America has very little manufacturing capacity, has lost its edge in batteries and power generation, and is soon to be behind on computing. They're politically fractured, losing all their allies, and no longer have a sustainable military advantage. If they decide to flex their aging muscles against China, they will be outproduced, and can't win in a single decisive blow unless they want to initiate a surprise full nuclear war. They're done. Corruption ate the golden goose, and the people cheered.

You really have to ask the question "does all industrial production aid itself to war?" when making this determination.

Additionally, most people don't consider the Mexico factor. Presently some of the most talented machinists in the world live in Mexico manufacturing parts for American automotive (and other industries).

But, really, this comparison can only be proven in conflict - something both the USA and the CCP want to desperately avoid right now due to his economically coupled they are.

Just in time logistics has been a disaster for the American war machine.

Yes, productive capacity can be repurposed to support military goals - with organizations and technicians already in place.

Mexico has about 1/17th of the manufacturing capacity of the US - adds around 5.8%. America has a labor shortage in manufacturing, which is unlikely to be filled with foreign workers given the current crackdown on brown people. They're also annihilating their intellectual capacity by again cracking down on brown people, and defunding universities.

China is already leading the world in manufacturing and expanding rapidly, their universities are world class, and they have almost caught up in technology. Given their investments in education and strong culture of academic achievement, it's unreasonable to think they won't overtake the US in every domain in the next 3-5 years.

China doesn't have the resources to win a war.

The Malacca straits are to easily blockaded. China needs food imports and energy imports no matter how much alternative energy they build.

No, you can't truck or train it in over land.

They are still facing a massive demographic bomb. They're becoming increasingly authoritarian, which will begin to restrict their production efficiency. They may have a financial bomb as well.

* * *

→ **Challenges**
A: List every problem facing China that the last paragraph of the discussion of US and Chinese industrial power names.
B: Carry on the discussion of US and Chinese industrial power, starting after its last sentence.

(Item coordinate data)
* * *

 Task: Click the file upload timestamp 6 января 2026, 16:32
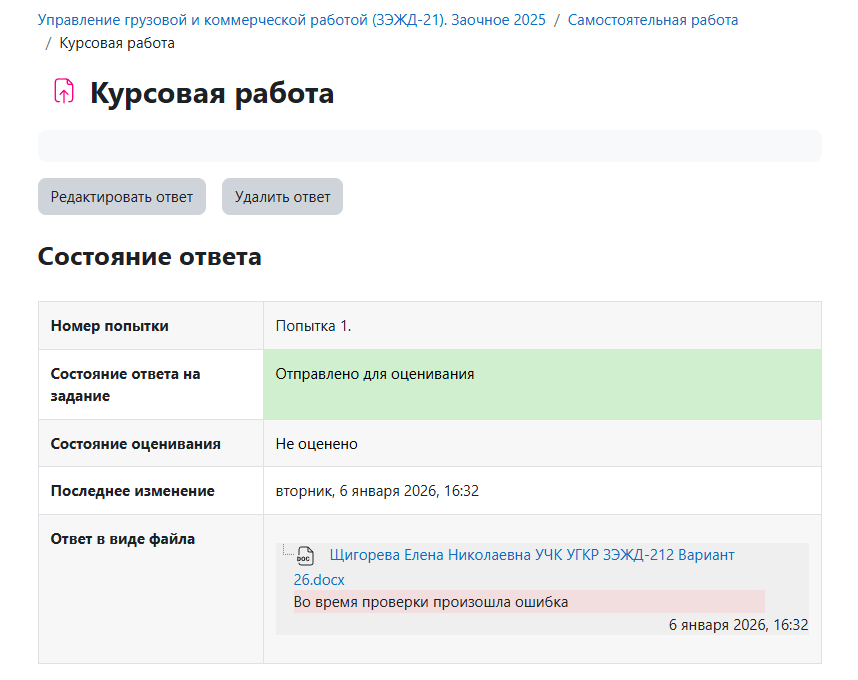737,625

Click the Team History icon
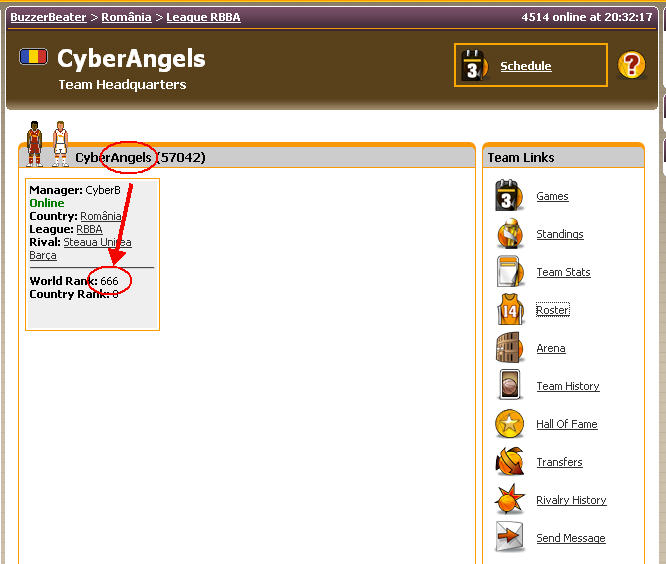click(x=510, y=386)
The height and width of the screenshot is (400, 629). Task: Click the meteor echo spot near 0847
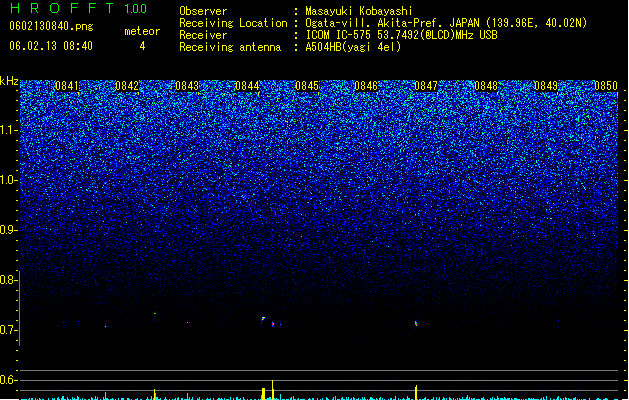point(416,323)
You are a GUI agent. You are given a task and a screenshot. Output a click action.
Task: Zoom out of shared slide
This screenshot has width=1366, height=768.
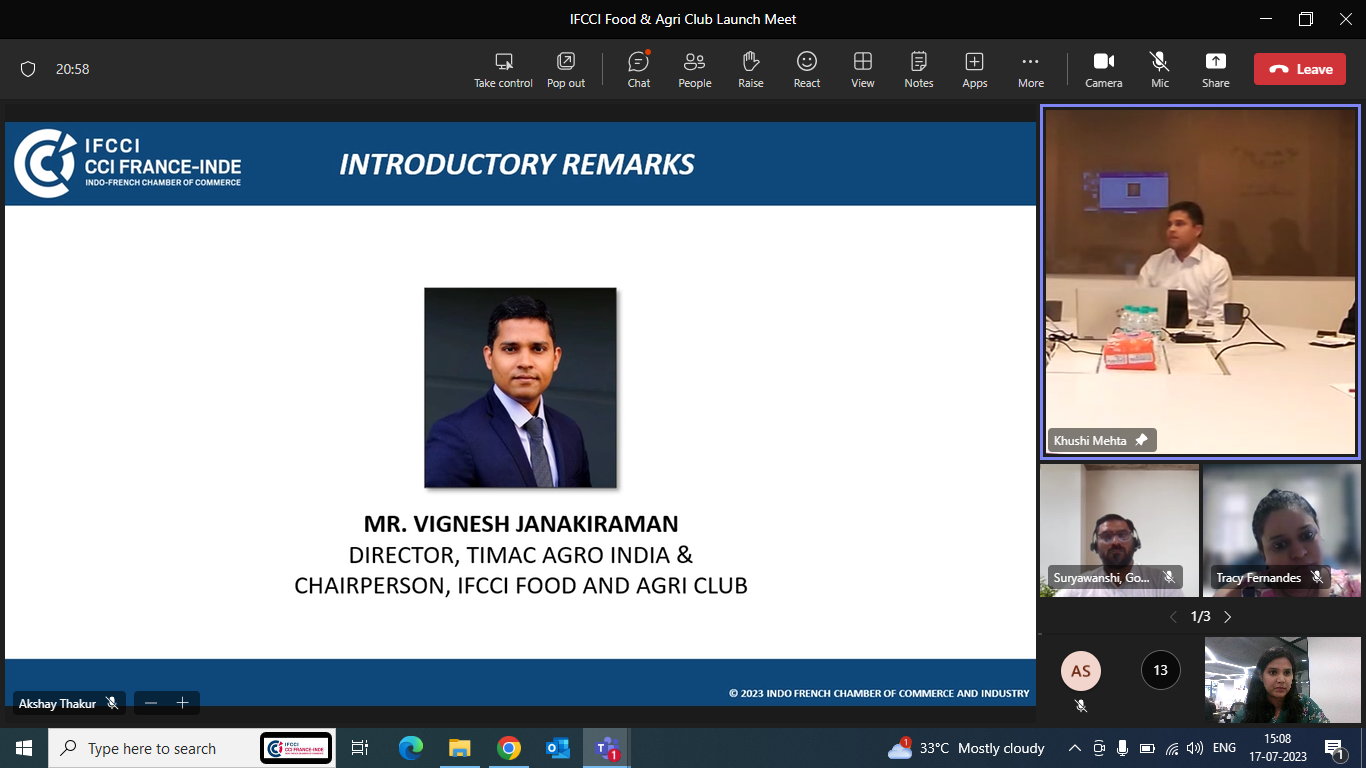[151, 703]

* * *

→ **Answers provided**
A:
- A massive demographic bomb
- Growing authoritarianism, which will begin to restrict China's production efficiency
- Possibly a financial bomb

B:
Don't make the mistake that you think that India and Russia are going to be close allies of China.

Russia has extensive territories that China considers theirs historically. Likewise, India and China dispute many territorial issues.

The Malacca straits will certainly be important, but the US will have to reach past China and Chinese allies to the south to blockade it, and will be sitting ducks for drone and missile attacks (see the black sea fleet for a demonstration). China has heavily invested in submarines to avoid exactly this situation.

Authoritarianism in China has a significantly different flavor to US authoritarianism. The US is serving the goals of their dominant elite industries - finance and tech. China has an engineering culture amongst the elite, and is inclined to solve problems with productivity and megaprojects rather than handing money to purely extractive industries.

For an example of the difference between their flavors of authoritarianism and the outcomes they bring, compare their health care systems - the USA has one of the most expensive in the world at ~$14,500 per capita, and poor outcomes due to privatized corruption, while China's 14th 5-year plan has brought universal health care for approx ~$650 per person. China's average life expectancy is higher than the US's.

The US is, objectively, extremely corrupt, and is transitioning to authoritarianism to protect that corruption. China's authoritarianism achieves measurable goals, and has broad (though not universal) public support.

The USA will get curb stomped in a war. They just don't have anything but a massive military buildup from decades of pork barrelling unnecessary military contracts. Their population is sick and stupid. They have alienated their allies. They will lose.

> The US is, objectively, extremely corrupt, and is transitioning to authoritarianism to protect that corruption.

You have no idea what extreme corruption looks like if you think the US is it. (I will admit that it is becoming more corrupt, and that the corruption is tied to the authoritarianism.)

> Their population is sick and stupid.

Yeah... you're just ranting.

Not as corrupt as other countries is true. My rhetoric gets a little passionate, but is rooted in fact. Relative to their extreme wealth and political messaging, will 'very' corrupt do? 'Increasingly' corrupt, certainly. It's not tied to the authoritarianism, the health care system has been an international punchline for decades. The everyday systemic corruption (plus the 2008 bailouts) is in my opinion the cause of authoritarianism, the people were pushed to a populist.

Getting sicker: https://pmc.ncbi.nlm.nih.gov/articles/PMC6221922/

Getting stupider: https://www.nationsreportcard.gov/ltt/?age=9

Obamacare is straight up porkbarrelling: https://www.politifact.com/factchecks/2010/apr/01/barack-oba...

The DoE's policy is to stop educating people unless it's profitable: https://www.propublica.org/article/education-department-publ...

I think we're going to see a substantial continual decline in both health and education outcomes as the system continues to be sabotaged, for money.

The most shocking part is qualitative though. As a non-American, having a conversation with an American about their politics is often stepping into a minefield of cognitive dissonance, patriotism, and blindness, from people who are otherwise wealthy and well-intentioned. Truly the most propagandized people. Such is the course of empire.

The US is no 2 in manufacturing output and way ahead of no 3.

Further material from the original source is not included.